The Dunning–Kruger effect and you
According to Wikipedia,
The Dunning–Kruger effect is a cognitive bias in which unskilled people make poor decisions and reach erroneous conclusions, but their incompetence denies them the metacognitive ability to realize their mistakes.
The more ignorant you are about a subject, the easier it seems to you. When I was starting out as a translator, I got bitten by this more times than I like to remember.
Paper and pulp? Why not — how hard could it be? I use paper every day, and once I took a paper-making class. A survey on healthcare in Vietnam? I just had my checkup last month, and I LOVE Vietnamese food. And so on.
Even when I glanced over a document ahead of time, it seemed easy — it wasn't until I actually dug into the translation (after accepting the job, of course ) that I realized I was over my head.
As a corollary, the more we know about a subject, the more likely we are to know our limitations.

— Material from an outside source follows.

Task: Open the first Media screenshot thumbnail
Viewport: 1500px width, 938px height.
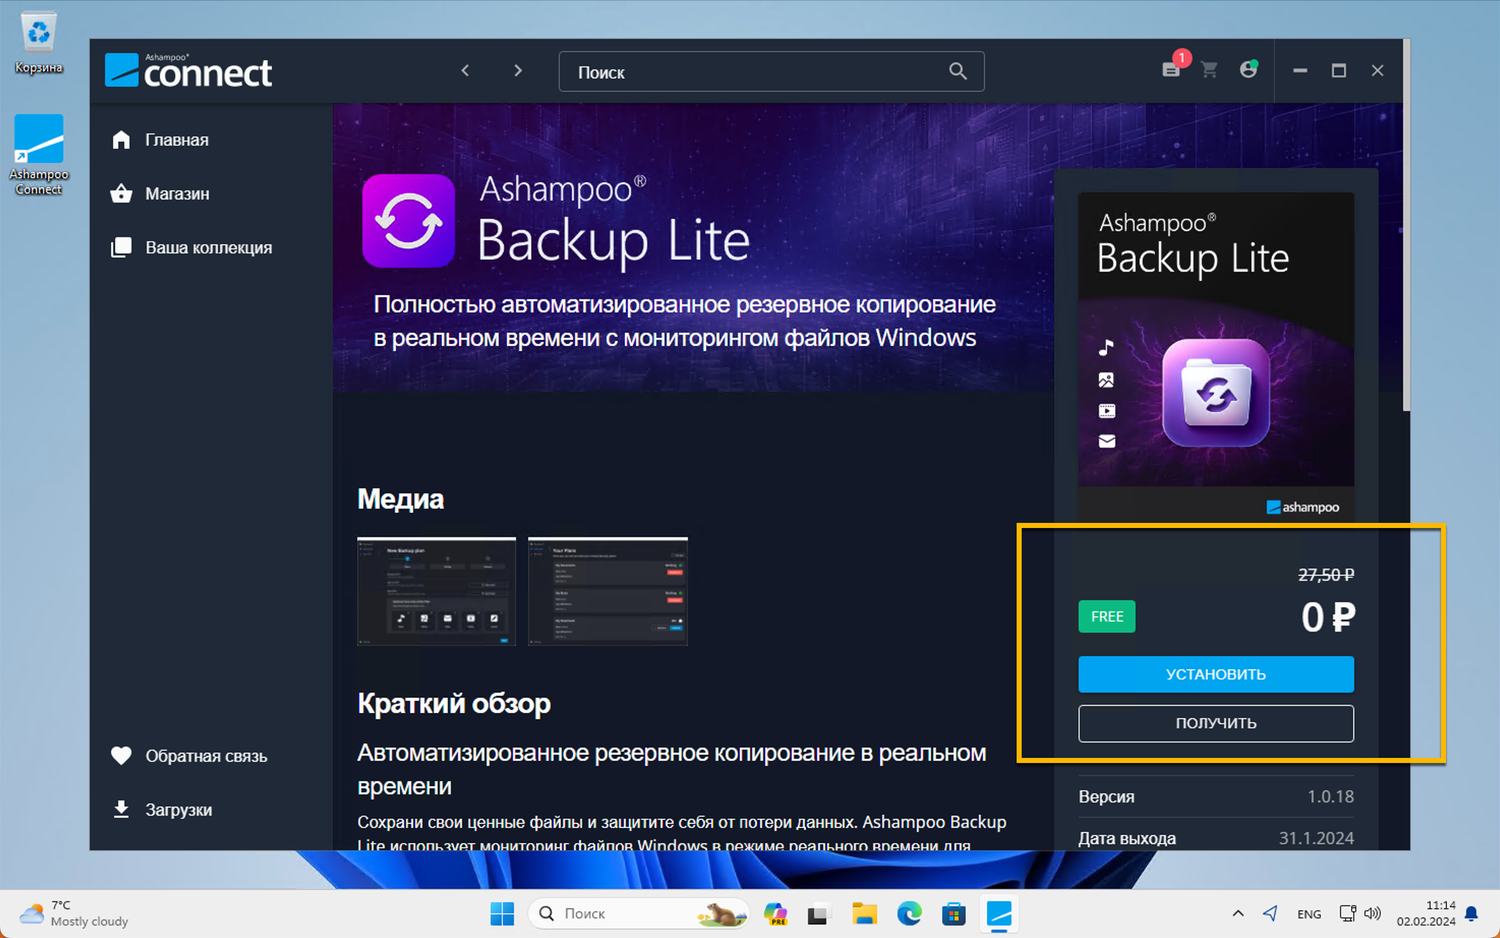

For example, although I specialize in IT and telecoms, I refuse to do electronics or chip-making stuff. I know how hard that stuff is.
The problem with the Dunning–Kruger effect is that you actually believe that you can do a good job. How do you know to turn down a job when you think you can do it?
After a while, I developed a kind of sanity check when offered a job in a new field. I ask myself how long actual experts in the field study. Then I ask myself if I have studied that field long enough to duplicate their understanding.
And then for good measure, I think about all the botched translations I've seen in my fields by people who said, "Why not — I own a copy of Windows and play Minefield ALL THE TIME."